O saneamento básico também é precário, o que impacta diretamente a prevenção e controle de doenças. Serviços de saneamento adequados contribuem para minimizar riscos à saúde pública. A Comissão Parlamentar de Inquérito (CPI), instaurada para investigar a morte de crianças indígenas por subnutrição em 2005, apontou em seu relatório que por falta de mobilidade das equipes multidisciplinares de saúde, houve aumento de morbidade, casos de diarreias e infecções respiratórias agudas e, em algumas áreas, de desnutrição. Apesar da comoção que as mortes das crianças indígenas causou, o drama dos povos indígenas permanece, com óbitos já neste ano de 2010.
Direitos garantidos por lei
Os diversos procedimentos administrativos instaurados permitiram apurar que a Funasa jamais estruturou adequadamente as Equipes Multidisciplinares de Saúde Indígena, estando todas carentes de profissionais. Ao contrário do que consta na própria legislação (portaria do Ministério da Saúde nº 2.656 de 17 de outubro de 2007), as comunidades indígenas não são atendidas nas aldeias, e para fugir à responsabilidade da contratação, a Funasa transfere a alguns municípios o ônus de contratar os profissionais para as equipes, o que é feito de forma irregular. A Funasa também não dotou as aldeias, pelo menos as maiores e de referência para as outras, com postos de saúde equipados e dotados de profissionais, e existe grande carência de saneamento básico e abastecimento de água nas aldeias.

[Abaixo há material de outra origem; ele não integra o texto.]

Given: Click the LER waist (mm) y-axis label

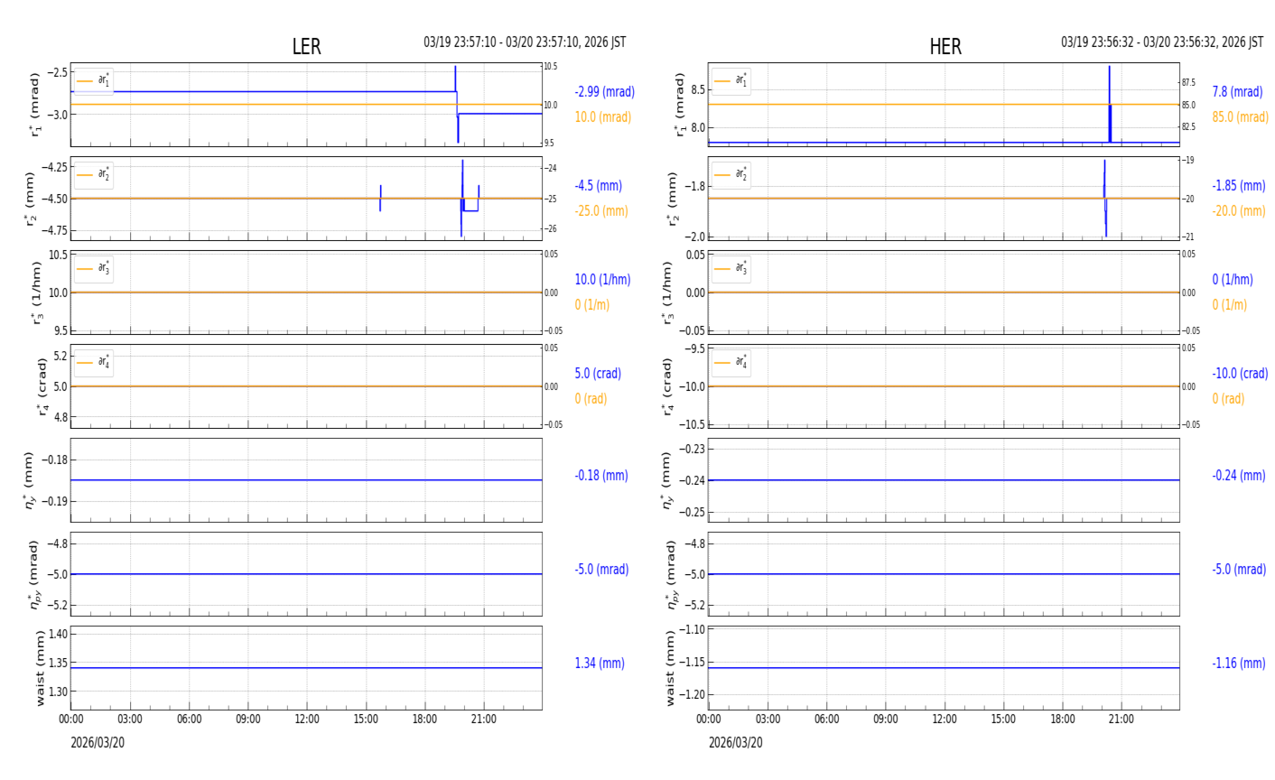Looking at the screenshot, I should [x=39, y=668].
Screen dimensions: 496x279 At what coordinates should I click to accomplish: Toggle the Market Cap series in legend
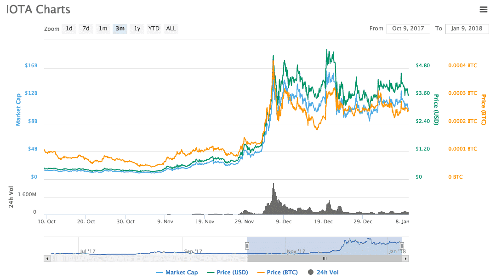pos(177,273)
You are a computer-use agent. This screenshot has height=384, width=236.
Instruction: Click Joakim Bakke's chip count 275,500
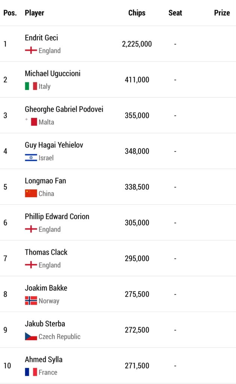(137, 294)
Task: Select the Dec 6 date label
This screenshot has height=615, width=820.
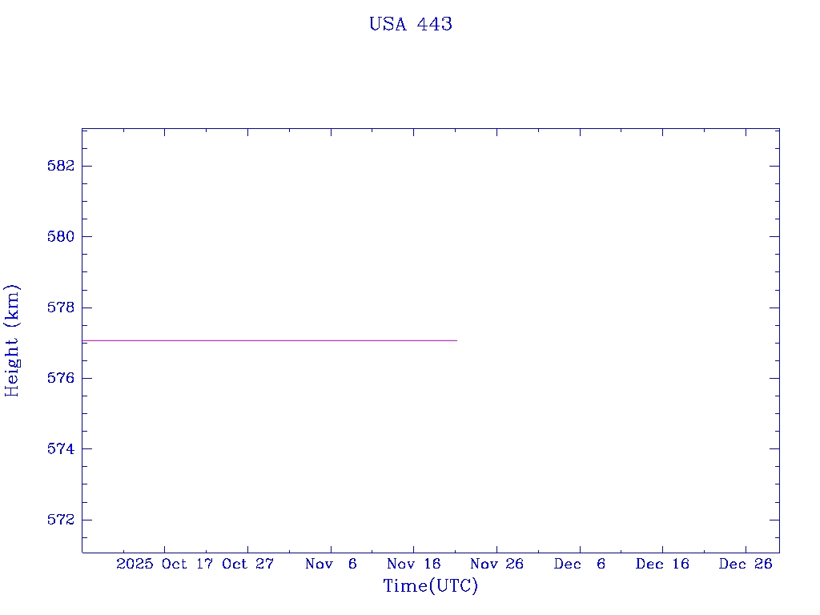Action: click(x=580, y=564)
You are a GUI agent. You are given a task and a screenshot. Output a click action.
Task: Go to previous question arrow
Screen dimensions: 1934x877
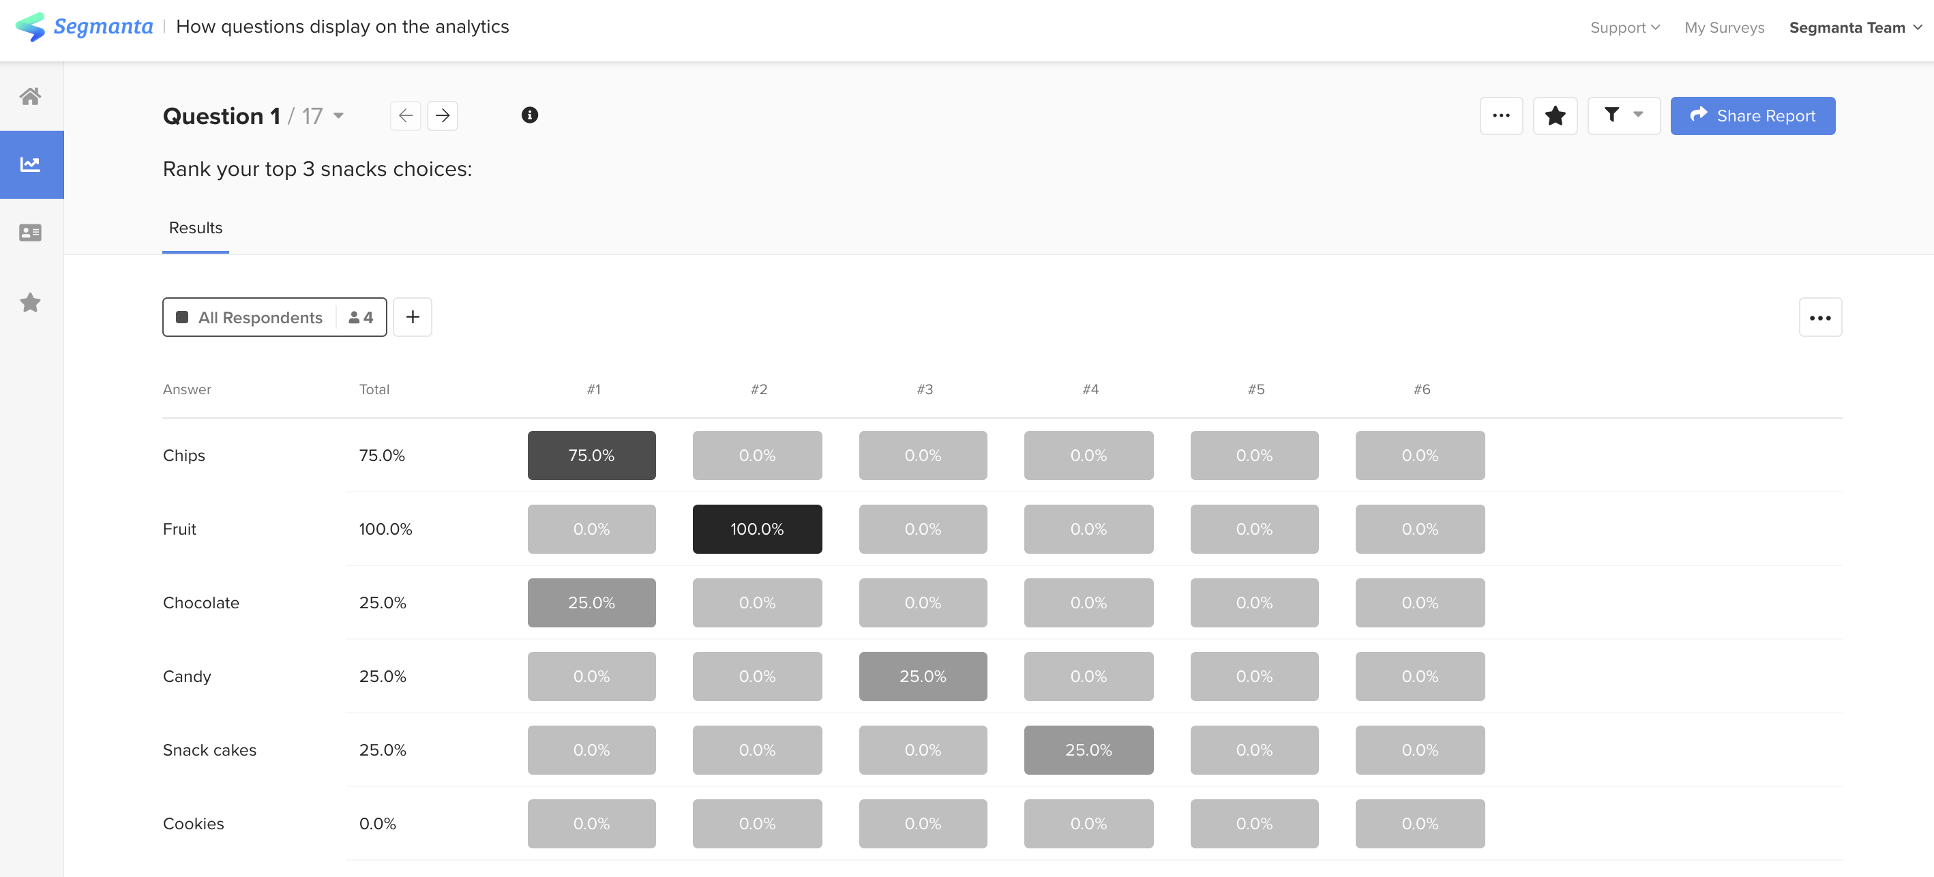tap(405, 116)
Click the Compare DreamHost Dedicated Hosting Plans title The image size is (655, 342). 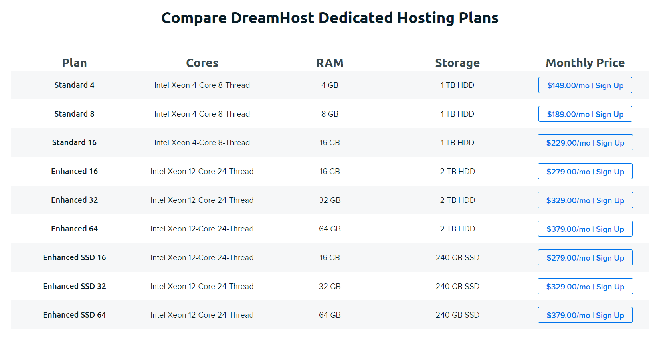point(330,18)
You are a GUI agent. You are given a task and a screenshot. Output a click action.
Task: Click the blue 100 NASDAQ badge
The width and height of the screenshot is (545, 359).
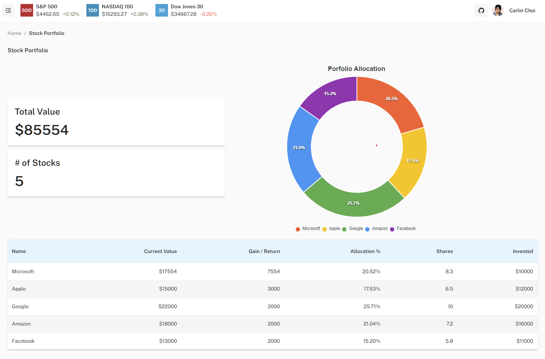[x=92, y=10]
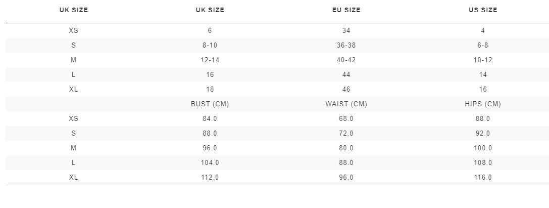Click the EU size 40-42 cell
Screen dimensions: 549x208
[x=346, y=60]
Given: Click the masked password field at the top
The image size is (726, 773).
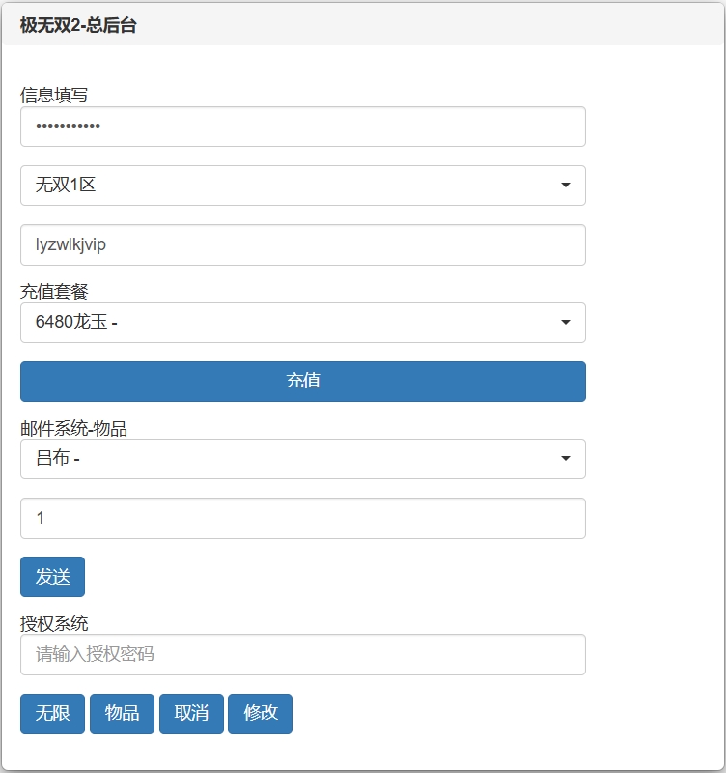Looking at the screenshot, I should pyautogui.click(x=302, y=127).
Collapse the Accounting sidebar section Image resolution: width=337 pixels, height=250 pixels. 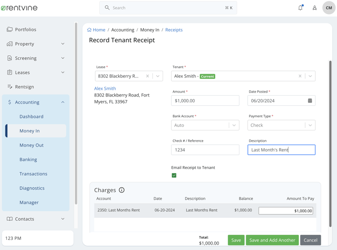pyautogui.click(x=63, y=102)
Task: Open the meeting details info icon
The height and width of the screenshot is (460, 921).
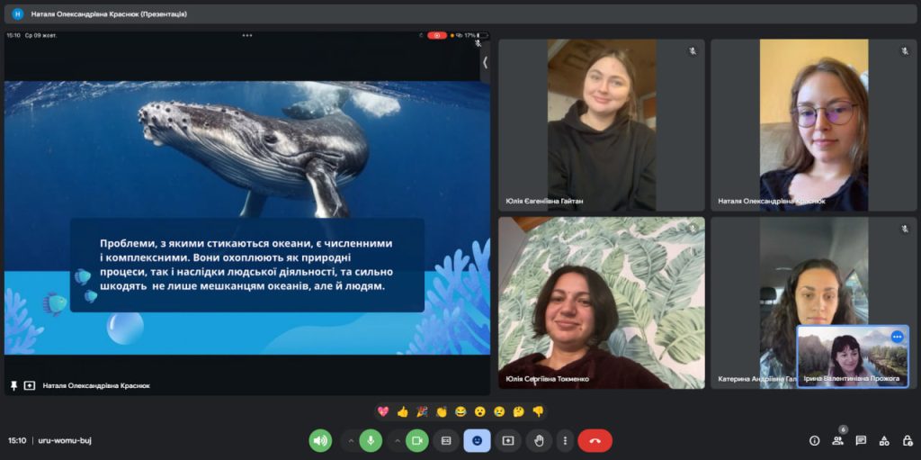Action: pos(814,440)
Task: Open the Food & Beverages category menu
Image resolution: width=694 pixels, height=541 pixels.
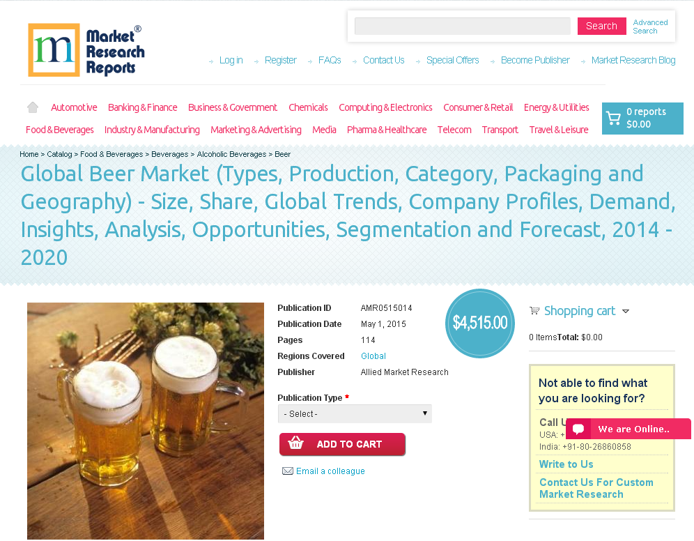Action: pyautogui.click(x=59, y=130)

O acesso à saúde dos povos indígenas reclama um modelo adequado à diversidade de seus valores culturais, que atenda aos princípios do controle social, da integralidade e da universalidade próprios do Sistema Único de Saúde, mas também de diferenciação, especificidade e tradição cultural que lhe são peculiares. O Congresso Nacional já aprovou a Lei nº 9.836 de 23/09/99, conhecida como Lei Arouca, que regulamenta o subsistema de atenção à saúde indígena no âmbito do SUS. Com o estabelecimento do SUS, a responsabilidade de toda a estrutura de Estado relacionada ao atendimento à saúde indígena, incluindo as unidades de saúde, os funcionários e os recursos orçamentários, passou a ser da Funasa.
A Portaria nº 254, de 31 de janeiro de 2002, instituiu a Política Nacional de Atenção à Saúde dos Povos Indígenas (PNASPI), prevendo a adoção de um modelo complementar e diferenciado de organização dos serviços - voltados à proteção, promoção e recuperação da saúde - que assegurasse aos índios, em última análise, o direito à vida.